JasonGross / guarantees-based-mechanistic-interpretability

Geek Repo:Geek Repo

Github PK Tool:Github PK Tool

Switch argparse to config.py / fiddle / argparse-dataclass

euanong opened this issue · comments

Dump of my thoughts:

  1. I've heard someone suggest Hydra + Fire
  2. argparse-dataclass looks like it's missing support for nested data classes, right? Maybe there's a way to kludge nested dataclass support?
  3. I was not able to make heads or tails of fiddle from looking at it for two minutes, I'll take a deeper look later
  4. click looks cool, but it seems mostly geared around functions not dataclasses?

Looking a bit more at fiddle, I guess the essential design question here is which way we want the arrows to point. Right now model configuration and running feels a bit spaghetti, I think, because the arrows don't all point the same way:
The top-level model drivers all invoke train_or_load_model with something that is subclassed from a config object in the train_or_load_model file.

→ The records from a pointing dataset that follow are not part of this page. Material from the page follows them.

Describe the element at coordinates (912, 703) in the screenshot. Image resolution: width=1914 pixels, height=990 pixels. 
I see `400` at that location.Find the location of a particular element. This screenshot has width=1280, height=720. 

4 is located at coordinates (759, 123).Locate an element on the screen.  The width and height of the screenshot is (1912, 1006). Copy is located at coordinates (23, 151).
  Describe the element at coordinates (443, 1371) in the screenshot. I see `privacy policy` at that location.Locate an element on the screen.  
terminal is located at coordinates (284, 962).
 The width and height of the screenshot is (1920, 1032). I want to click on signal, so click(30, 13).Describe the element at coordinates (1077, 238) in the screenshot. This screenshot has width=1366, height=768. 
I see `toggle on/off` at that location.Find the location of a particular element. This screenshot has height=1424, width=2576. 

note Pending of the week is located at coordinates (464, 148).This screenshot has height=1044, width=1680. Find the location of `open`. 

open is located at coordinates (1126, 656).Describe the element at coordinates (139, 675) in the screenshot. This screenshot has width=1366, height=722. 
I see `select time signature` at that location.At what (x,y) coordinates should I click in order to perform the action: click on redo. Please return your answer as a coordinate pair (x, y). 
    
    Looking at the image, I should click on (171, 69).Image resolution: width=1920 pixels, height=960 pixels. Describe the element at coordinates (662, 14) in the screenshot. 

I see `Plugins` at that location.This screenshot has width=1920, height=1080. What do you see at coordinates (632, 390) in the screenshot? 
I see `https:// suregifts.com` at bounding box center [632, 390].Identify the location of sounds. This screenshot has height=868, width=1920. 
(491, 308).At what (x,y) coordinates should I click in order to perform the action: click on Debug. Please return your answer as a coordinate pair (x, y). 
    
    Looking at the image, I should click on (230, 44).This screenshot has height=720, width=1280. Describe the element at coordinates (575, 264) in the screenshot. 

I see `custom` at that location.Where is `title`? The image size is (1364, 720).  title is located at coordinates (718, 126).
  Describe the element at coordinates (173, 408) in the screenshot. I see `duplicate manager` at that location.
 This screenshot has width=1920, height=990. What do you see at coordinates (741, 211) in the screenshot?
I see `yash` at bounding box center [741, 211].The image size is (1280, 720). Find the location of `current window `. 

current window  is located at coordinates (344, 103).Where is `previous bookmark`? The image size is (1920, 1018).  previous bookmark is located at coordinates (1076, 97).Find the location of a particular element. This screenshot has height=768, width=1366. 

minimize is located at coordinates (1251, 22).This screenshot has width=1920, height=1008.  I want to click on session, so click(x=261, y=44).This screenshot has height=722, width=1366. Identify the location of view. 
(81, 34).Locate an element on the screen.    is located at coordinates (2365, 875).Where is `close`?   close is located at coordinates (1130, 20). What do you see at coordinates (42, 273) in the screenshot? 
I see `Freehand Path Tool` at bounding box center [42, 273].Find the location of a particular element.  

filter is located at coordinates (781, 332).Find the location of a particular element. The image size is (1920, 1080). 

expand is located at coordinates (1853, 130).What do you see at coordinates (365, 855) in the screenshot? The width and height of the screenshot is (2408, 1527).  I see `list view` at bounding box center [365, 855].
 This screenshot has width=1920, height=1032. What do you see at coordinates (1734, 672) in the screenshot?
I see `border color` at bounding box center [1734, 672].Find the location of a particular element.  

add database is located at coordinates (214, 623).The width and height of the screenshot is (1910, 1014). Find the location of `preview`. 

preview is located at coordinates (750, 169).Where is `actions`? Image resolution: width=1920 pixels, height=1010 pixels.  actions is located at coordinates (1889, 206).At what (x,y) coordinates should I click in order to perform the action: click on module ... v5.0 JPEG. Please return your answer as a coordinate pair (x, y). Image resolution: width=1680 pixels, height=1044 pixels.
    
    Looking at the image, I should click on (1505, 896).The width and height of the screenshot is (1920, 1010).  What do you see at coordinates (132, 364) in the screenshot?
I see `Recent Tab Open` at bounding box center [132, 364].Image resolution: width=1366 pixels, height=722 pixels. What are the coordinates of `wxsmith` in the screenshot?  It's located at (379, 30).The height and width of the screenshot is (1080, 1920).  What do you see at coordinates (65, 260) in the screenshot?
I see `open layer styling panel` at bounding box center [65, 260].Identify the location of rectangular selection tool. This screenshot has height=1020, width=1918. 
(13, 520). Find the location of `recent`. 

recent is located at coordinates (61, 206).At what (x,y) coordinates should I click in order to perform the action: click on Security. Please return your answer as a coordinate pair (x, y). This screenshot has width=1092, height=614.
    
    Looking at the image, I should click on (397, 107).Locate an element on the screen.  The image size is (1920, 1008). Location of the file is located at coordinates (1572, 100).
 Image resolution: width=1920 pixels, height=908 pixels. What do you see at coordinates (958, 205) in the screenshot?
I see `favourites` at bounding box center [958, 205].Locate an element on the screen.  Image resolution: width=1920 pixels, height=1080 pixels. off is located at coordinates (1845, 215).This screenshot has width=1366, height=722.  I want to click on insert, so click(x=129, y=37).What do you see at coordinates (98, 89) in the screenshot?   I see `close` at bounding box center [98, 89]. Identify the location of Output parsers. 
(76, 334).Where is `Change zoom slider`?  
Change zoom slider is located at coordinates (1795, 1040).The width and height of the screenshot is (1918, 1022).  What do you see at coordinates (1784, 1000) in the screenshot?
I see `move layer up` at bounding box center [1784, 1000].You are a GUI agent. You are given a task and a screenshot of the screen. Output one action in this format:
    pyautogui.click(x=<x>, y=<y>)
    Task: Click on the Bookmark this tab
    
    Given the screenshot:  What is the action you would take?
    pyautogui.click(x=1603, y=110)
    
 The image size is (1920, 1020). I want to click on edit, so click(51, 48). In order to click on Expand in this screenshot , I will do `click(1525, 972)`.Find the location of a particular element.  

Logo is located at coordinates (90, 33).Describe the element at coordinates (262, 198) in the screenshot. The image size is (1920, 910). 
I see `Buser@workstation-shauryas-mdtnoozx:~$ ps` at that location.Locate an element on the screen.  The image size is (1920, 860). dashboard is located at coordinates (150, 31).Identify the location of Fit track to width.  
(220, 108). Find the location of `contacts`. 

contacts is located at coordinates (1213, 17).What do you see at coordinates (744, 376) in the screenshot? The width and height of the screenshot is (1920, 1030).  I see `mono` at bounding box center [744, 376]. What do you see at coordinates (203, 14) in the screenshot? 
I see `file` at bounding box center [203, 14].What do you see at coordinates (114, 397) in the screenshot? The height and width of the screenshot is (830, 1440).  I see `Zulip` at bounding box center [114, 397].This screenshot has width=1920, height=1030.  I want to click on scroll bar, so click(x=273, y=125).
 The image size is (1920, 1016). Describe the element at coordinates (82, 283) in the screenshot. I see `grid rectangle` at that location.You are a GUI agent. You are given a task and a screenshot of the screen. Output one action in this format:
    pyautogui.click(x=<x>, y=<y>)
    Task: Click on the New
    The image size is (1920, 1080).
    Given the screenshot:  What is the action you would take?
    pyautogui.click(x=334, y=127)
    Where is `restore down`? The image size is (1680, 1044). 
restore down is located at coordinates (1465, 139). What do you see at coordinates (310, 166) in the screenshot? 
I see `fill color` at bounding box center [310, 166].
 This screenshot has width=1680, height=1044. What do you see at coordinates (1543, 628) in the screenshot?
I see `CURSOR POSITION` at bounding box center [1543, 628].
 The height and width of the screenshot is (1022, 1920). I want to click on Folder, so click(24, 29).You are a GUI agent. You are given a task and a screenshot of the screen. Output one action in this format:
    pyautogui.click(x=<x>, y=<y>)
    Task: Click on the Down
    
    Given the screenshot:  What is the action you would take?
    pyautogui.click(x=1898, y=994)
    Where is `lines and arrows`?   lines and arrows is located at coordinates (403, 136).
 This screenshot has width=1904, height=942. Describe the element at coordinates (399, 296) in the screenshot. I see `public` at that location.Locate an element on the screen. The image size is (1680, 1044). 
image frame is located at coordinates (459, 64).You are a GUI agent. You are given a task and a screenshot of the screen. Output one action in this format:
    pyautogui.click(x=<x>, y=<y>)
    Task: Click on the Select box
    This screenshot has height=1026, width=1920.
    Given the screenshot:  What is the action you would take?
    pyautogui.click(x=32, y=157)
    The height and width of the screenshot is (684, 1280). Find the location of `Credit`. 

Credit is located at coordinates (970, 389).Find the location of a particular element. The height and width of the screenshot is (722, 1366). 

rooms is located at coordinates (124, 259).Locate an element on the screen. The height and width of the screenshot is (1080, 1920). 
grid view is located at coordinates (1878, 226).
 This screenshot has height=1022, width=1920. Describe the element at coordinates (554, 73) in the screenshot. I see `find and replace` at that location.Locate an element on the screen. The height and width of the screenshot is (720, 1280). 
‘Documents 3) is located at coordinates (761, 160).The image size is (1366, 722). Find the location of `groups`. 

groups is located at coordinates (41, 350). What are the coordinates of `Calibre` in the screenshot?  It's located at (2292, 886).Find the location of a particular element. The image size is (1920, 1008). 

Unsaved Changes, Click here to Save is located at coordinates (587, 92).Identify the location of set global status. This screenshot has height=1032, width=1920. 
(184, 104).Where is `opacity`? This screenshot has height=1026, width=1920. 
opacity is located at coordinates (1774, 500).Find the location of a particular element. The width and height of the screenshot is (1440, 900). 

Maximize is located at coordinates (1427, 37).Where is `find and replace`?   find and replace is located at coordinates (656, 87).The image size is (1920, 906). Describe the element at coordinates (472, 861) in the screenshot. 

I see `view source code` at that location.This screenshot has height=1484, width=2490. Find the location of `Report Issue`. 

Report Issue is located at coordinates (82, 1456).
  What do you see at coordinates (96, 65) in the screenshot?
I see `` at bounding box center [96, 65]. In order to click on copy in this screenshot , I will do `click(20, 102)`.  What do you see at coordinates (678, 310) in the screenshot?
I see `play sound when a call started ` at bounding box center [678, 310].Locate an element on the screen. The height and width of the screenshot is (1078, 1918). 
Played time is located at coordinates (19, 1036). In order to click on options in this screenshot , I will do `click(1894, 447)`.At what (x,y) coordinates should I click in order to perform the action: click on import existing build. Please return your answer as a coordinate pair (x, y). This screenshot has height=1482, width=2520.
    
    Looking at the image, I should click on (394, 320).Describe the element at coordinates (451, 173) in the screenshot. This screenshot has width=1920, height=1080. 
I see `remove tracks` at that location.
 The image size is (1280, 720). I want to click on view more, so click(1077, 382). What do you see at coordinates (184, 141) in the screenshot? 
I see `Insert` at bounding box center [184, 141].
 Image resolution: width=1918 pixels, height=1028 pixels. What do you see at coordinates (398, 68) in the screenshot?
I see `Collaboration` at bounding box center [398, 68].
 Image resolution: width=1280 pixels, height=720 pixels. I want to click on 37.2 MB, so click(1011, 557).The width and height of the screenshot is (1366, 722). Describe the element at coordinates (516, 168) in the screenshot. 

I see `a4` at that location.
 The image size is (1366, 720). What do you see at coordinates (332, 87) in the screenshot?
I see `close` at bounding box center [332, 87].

I think right now train_or_load_model is doing too many things:

  1. it is constructing wandb information from model config (this should be factored into a separate function)
  2. it is constructing disk path information from model config (this should also be factored)
  3. it tries loading the model from disk or else wandb
  4. it constructs training arguments from model config & wandb info (this should also be factored)
  5. it runs the training loop
  6. it saves the model to disk & wandb

I think the relevant design constraints are:

  1. it's nice for consumers of experiments to be able to import something from wherever the config is saved and make a single call that fetches the model, training it if it doesn't exist
  2. experiments are varied, and should have control over how to configure model setup and training
  3. (HookedTransformer) model architecture is currently uniform and should be de-duplicated across all experiments that involve a single HookedTransformer model
  4. logging is uniform; experimental setup should not have to think about wandb, disk, etc
  5. the model configuration should be serializable (for logging) and reproducible
  6. we should be able to define various configurations of an experiment we care about either in python (or yaml, I guess) or from the command line

I am thinking that plausibly we want to invert the control flow: rather than having a unified config object class across all experiements, we want to define wrappers of useful common functionality, and merge configs for various functions with fiddle?